Perguntas frequentes

É possível visitar o Domaine de la Romanée-Conti?

Não. O DRC não tem sala de provas, e as marcações vão praticamente só para importadores e jornalistas especializados. O que é possível: uma fotografia junto à cruz de pedra no meio da vinha Romanée-Conti - está livremente acessível mesmo ao lado do caminho de terra, junto a Vosne-Romanée. O mesmo se aplica, no essencial, a Leflaive, Armand Rousseau e à maioria dos domaines de culto: não há oferta pública de visitas.

Que produtores da Borgonha se podem visitar sem reserva?

Muito poucos. Os mais praticáveis são as Caves Patriarche, em Beaune, onde se percorrem cinco quilómetros de caves sem marcação e depois se provam seis vinhos, e o Marché aux Vins, em frente aos Hospices. O Château du Clos de Vougeot também se visita livremente sem marcação.

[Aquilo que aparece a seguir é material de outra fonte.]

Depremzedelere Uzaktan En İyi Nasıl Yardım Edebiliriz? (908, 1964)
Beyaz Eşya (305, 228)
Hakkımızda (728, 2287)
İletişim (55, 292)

Tudo o resto - Drouhin, Jadot, Bouchard, Pommard, Meursault - exige reserva.

Quanto custa uma prova de vinhos na Borgonha?

Realisticamente, 13 a 40 euros por uma prova padrão. O Marché aux Vins, em Beaune, começa nos 13 euros por cinco vinhos, a Louis Jadot cobra cerca de 20 euros, a Drouhin 22 euros sem visita guiada e 38 euros com, e a Patriarche 25 euros. Os formatos com refeição situam-se entre 60 e 110 euros, e as marcações privadas e de prestígio bastante acima disso.

O que é um climat?

É o termo borgonhês para uma parcela de vinha rigorosamente delimitada e com nome próprio - identificada e medida desde a Alta Idade Média. Desde 4 de julho de 2015, 1.247 delas constam da lista do Património Mundial da UNESCO. A diferença decisiva face a Bordéus: na Borgonha classifica-se a parcela, não o produtor. Por isso uma casa pode produzir ao mesmo tempo vinhos regionais, village, premier cru e grand cru, e por isso vinte viticultores fazem vinho a partir do mesmo grand cru.

É preciso carro na Borgonha?

Na prática sim - as vinhas estão dispersas e as ligações de autocarro são escassas. E daí surge o problema do álcool: em França vigoram 0,5 g/l, e 0,2 para condutores inexperientes. A solução pragmática é ter carro para a viagem e reservar uma visita guiada com motorista a partir de Beaune para o dia em que se prova a sério. Quem caminha vai surpreendentemente longe com o Chemin des Grands Crus e os autocarros Transco.

Quando é a vindima na Borgonha?

Hoje sobretudo de finais de agosto a meados de setembro. Em 2025 foi o início de vindima mais precoce que os viticultores borgonheses alguma vez viveram - na Côte de Beaune apanharam-se uvas brancas a partir de 23 de agosto. Há vinte anos, a vindima ainda era na segunda metade de setembro. Durante a vindima muitos viticultores estão indisponíveis e algumas salas de provas encerram.